You can’t say no to a Fruit Tart.
Last week we talked about the art of making pastry cream, and now we’re going to put that art to good use. To be honest, you can just fill up a wine glass with pastry cream, top it with sliced strawberries, and call it a (delicious) day. But when you’re feeling your inner pastry nerd, my favorite thing to do with pastry cream is to make a Fruit Tart.
There are three parts to a basic Fruit Tart: the shell, pastry cream, and fruit. Sometimes bakeries will add jam to the crust and nappage, a glaze usually made from apricot that gives a little sweetness and a lot of shine, to the fruit. Neither adds an insane amount of flavor, so I skipped them. Trust me, this tart is not lacking in the flavor department.
We know how to make pastry cream, so I’ll jump straight to the tart. I’m still tinkering with this recipe. I love, love, love how it tastes. It’s basically a sturdy sugar cookie. It does shrink ever so slightly when it’s baking, so I’ll continue to modify the recipe until I get it exactly how I want it. It’s still a great tart shell, I am just ever so slightly obsessive.

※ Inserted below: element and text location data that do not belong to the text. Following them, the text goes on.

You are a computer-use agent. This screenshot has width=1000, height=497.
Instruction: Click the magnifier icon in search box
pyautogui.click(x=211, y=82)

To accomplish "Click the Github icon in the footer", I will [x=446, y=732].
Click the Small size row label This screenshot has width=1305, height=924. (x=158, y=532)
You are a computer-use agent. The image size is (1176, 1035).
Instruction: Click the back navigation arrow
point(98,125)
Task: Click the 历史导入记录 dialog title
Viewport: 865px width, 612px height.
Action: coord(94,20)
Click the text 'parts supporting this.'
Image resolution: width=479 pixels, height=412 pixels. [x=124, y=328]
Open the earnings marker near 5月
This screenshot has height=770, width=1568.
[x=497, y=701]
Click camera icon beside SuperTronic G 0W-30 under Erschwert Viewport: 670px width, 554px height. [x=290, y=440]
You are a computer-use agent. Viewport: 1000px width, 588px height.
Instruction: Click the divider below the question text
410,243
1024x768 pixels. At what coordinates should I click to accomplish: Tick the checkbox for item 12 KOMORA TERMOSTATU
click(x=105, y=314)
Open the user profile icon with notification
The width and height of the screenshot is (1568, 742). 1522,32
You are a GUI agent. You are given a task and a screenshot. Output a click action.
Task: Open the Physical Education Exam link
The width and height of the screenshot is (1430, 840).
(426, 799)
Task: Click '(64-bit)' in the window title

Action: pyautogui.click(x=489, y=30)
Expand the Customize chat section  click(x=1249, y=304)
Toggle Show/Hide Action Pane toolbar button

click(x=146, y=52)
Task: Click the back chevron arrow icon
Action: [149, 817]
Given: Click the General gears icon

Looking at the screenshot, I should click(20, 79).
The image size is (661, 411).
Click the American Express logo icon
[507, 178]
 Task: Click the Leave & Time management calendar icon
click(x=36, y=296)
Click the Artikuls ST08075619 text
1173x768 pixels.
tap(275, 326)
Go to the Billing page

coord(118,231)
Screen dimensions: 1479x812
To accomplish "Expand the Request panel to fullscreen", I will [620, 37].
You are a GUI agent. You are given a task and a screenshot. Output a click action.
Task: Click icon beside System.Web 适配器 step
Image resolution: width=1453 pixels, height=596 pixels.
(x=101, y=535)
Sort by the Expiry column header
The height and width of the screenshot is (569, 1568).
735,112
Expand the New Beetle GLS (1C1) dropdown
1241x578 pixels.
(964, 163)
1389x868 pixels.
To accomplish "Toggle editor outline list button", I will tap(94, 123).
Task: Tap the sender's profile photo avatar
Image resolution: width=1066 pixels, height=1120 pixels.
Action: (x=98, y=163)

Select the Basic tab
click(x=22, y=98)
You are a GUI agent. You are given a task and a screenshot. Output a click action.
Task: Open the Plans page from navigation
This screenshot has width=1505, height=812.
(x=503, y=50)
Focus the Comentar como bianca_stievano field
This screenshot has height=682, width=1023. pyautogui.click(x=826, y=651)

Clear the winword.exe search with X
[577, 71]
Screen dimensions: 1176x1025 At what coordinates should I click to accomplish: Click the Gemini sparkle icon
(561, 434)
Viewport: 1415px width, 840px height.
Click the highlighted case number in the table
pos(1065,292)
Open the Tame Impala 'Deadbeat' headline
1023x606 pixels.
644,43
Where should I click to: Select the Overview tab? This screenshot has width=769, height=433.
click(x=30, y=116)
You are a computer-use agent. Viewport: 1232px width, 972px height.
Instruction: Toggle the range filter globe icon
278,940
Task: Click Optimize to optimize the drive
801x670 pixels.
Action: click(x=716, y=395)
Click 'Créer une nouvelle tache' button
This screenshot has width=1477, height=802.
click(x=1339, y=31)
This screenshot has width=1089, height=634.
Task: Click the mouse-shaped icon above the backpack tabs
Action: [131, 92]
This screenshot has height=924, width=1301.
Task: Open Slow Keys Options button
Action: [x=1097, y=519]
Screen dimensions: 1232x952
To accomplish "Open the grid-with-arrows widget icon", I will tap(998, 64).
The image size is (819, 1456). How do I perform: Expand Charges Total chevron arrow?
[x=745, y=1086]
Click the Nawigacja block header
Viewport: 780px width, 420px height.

The only real tricks to making a tart shell are giving it plenty of resting time and blind baking. If you’re unfamiliar, blind baking is when you fully bake a crust without any filling inside. To prevent the crust from puffing up, you cover it with parchment and fill the shell with baking weights (what I used above) or uncooked rice, so the parchment lays flat on the unbaked shell. Since the shell is covered, it’s “blind.”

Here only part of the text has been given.